_Page extract_.
Under McDonnell Douglas, the Plaintiff must first establish a prima facie case of discrimination; the burden then shifts to the employer to proffer a legitimate, nondiscriminatory reason for the adverse employment action. Breeding, 164 F.3d at 1156. If the employer does so, the Plaintiff can still survive summary judgment by presenting sufficient evidence that the employer's reason is a pretext for discrimination. Id.; see also Kratzer v. Rockwell Collins, Inc., 398 F.3d 1040 (8th Cir. 2005) (identifying the steps in the burden-shifting analysis).

To make out a prima facie case, Orth must show that (1) she was a member of the protected class (at least 40 years old for ADEA claims), (2) she was terminated, (3) she was meeting her employer's reasonable expectations at the time of her termination, and (4) she was replaced by someone substantially younger. Haas v. Kelly Services, Inc., 409 F.3d 1030, 1035 (8th Cir. 2005) (citing Mayer, 318 F.3d at 807)). "The burden-shifting mechanism reflects in part the expediency of having an employer explain an adverse employment action. Accordingly, a prima facie case requires only a minimal showing before shifting the burden to the employer." Sprenger v. Fed. Home Loan Bank of Des Moines, 253 F.3d 1106, 1111 (8th Cir. 2001) (citing St. Mary's Honor Ctr., 509 U.S. at 506) (other citations omitted).

_Set exercise a_.
Please reproduce the stretch of the listing from the line containing "Task: Click the Prezzo (€) column header" through the end of the listing, with no changes.

_Provided entries_.
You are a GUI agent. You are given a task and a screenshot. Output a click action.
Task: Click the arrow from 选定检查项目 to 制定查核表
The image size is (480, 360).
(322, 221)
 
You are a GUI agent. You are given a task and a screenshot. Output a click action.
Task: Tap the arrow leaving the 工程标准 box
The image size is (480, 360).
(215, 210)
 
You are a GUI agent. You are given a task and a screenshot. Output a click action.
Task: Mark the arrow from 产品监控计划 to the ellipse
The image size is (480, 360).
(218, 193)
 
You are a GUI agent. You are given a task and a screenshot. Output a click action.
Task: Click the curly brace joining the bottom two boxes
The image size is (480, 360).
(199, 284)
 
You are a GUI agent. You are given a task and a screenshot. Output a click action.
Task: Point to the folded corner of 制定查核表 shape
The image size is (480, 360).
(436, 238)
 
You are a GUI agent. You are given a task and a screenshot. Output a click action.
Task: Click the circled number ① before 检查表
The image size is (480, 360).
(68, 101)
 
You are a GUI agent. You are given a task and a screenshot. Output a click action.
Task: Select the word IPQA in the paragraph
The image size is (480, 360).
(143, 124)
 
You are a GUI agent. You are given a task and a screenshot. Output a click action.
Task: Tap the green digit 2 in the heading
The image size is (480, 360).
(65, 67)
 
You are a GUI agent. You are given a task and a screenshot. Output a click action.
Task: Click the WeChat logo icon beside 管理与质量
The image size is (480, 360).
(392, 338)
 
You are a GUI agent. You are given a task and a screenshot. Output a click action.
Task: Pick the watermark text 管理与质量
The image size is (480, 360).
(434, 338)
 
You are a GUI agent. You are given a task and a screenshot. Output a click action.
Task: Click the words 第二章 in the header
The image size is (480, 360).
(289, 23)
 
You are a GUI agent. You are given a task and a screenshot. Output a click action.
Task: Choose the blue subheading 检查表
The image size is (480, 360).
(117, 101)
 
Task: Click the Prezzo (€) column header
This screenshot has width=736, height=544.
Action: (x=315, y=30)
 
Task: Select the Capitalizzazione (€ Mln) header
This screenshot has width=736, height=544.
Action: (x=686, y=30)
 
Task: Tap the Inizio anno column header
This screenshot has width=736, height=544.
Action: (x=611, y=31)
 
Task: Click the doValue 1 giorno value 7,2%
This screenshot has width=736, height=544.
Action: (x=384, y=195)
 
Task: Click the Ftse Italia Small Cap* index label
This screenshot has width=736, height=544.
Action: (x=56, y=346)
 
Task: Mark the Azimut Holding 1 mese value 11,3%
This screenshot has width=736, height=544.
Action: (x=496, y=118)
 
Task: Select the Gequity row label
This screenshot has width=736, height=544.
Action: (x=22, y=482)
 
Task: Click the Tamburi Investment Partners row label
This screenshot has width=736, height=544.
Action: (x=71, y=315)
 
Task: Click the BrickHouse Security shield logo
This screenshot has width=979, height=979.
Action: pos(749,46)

_Set exercise b_.
In the burden-shifting excerpt, turn the paragraph beginning "To make out a prima facie case" into a short bulleted list that keeps its main facts.

_Full solution a_.
Task: Click the Prezzo (€) column header
This screenshot has width=736, height=544.
Action: (x=315, y=30)
 
Task: Select the Capitalizzazione (€ Mln) header
This screenshot has width=736, height=544.
Action: (x=686, y=30)
 
Task: Tap the Inizio anno column header
This screenshot has width=736, height=544.
Action: (x=611, y=31)
 
Task: Click the doValue 1 giorno value 7,2%
This screenshot has width=736, height=544.
Action: (x=384, y=195)
 
Task: Click the Ftse Italia Small Cap* index label
This screenshot has width=736, height=544.
Action: (x=56, y=346)
 
Task: Mark the Azimut Holding 1 mese value 11,3%
This screenshot has width=736, height=544.
Action: (x=496, y=118)
 
Task: Select the Gequity row label
This screenshot has width=736, height=544.
Action: (x=22, y=482)
 
Task: Click the Tamburi Investment Partners row label
This screenshot has width=736, height=544.
Action: (x=71, y=315)
 
Task: Click the BrickHouse Security shield logo
This screenshot has width=979, height=979.
Action: pos(749,46)

_Full solution b_.
- For a prima facie case, Orth must show that:
  - she was in the protected class (at least 40 years old for ADEA claims)
  - she was terminated
  - she was meeting her employer's reasonable expectations when terminated
  - she was replaced by someone substantially younger (Haas v. Kelly Services, Inc., 8th Cir. 2005)
- The burden-shifting mechanism partly reflects the expediency of having an employer explain an adverse employment action.
- A prima facie case therefore requires only a minimal showing before the burden shifts to the employer (Sprenger v. Fed. Home Loan Bank of Des Moines, 8th Cir. 2001).